República de Botafogo
Houve um tempo em que jornalistas eram bem credenciados; fontes eram preservadas; medias mediavam; news que eram fakes não se sobrepunham aos fatos; e até políticos mantinham algum quê de hombridade.
Mas galinhas não tinham dentes. E tampouco marrecos falavam.
No tocante à política tupiniquim – ainda que outrora adornada por inteligências capazes de ir bem além de simples conversões monetárias referentes à compra de bijous de nióbio, ou da pronúncia correta para o equivalente jurídico de consorte – pouca coisa mudou.
O jornalista Sebastião Nery, em Folclore Político, traz passagens hilárias das mirabolâncias políticas da nação.
Logo nas primeiras histórias, lembramos que Juscelino fora seminarista e que a expressão “o petróleo é nosso” tinha sido cunhada em 1953, por estudantes mineiros em passeata. Por exemplo.
Ficamos sabendo também que, nos moldes de JK, já houve vida inteligente na política nacional. E parte dela passou pelo bairro carioca:
Na rua Dona Mariana, Botafogo, Rio, vestido de imensas árvores, um casarão solene abrigou outrora uma das mais poderosas inteligências políticas do Brasil: o professor Santiago Dantas.
Dantas fora Ministro da Fazenda.
Conta Nery, dentre mais de 1.500 fantásticas histórias de bastidores da República, que as vísceras da conspiração militar de 1964, envolvendo todos os canalhas da época, começara já no primeiro dia do governo JK.
E, num tempo em que jornalistas investigativos protagonizavam a história, o autor de Folclore Político estaria visceralmente envolvido em outra tramoia – e que passaria também pelo bairro:
O pretexto era lutar contra Lacerda. Mas, quando eu li o projeto, compreendi, imediatamente, que o estado de sítio era contra nós. Telefonei para o Santiago Dantas. Morávamos perto. Eu na Voluntários da Pátria, ele na Dona Mariana.

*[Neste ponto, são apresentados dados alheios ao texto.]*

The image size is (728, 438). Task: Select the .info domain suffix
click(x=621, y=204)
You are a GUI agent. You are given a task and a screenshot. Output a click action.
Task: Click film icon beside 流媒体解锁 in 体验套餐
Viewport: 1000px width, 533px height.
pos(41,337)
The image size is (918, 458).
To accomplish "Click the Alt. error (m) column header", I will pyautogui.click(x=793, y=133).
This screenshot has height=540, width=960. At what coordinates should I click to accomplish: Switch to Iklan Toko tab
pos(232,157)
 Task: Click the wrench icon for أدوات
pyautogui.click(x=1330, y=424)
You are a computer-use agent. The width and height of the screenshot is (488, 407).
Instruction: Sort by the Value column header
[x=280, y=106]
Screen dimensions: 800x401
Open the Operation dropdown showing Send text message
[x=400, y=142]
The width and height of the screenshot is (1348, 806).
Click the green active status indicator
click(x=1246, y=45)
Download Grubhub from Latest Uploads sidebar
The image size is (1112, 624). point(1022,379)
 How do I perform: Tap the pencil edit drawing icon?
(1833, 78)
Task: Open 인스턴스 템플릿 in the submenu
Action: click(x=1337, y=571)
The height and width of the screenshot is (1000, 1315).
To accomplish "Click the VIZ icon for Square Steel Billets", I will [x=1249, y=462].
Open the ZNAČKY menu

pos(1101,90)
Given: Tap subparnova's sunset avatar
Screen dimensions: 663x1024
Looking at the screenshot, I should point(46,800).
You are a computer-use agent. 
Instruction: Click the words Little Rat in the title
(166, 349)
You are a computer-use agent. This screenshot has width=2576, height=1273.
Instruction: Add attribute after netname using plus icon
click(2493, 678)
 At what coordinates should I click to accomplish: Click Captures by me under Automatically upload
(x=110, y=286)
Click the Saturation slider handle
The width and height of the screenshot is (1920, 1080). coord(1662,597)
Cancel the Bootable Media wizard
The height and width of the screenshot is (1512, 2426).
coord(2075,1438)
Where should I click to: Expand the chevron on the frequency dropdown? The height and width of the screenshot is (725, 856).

Sebastião Nery nos revela que o ministro Dantas, antes de assumir a pasta, foi sondado pelo presidente sobre qual seria sua preferência – Fazenda ou Justiça:
(…) prefiro a Fazenda. Pela Constituição, o Ministério da Justiça é a pasta da política e da segurança. Mas hoje, está transformado no Ministério das Naturalizações (…) Não quero ser o ministro das Naturalizações.
A desordem total da Justiça, refletida na desilusão crítica de políticos escrupulosos, é ponto central dos relatos finais do livro.
E onde ministros de Justiça e Fazenda, naquele então, sentaram-se para atestar a impotência – em resenha hoje quase sexagenária – de nossa triste República?
(…) foi ali, no casarão solene da Dona Mariana, que, em 1963, já doente, Santiago recebeu a visita do Ministro da Justiça (…), Abelardo Jurema. Cansado, amargurado, desiludido com a incompetência dos dirigentes nacionais (políticos, econômicos e militares).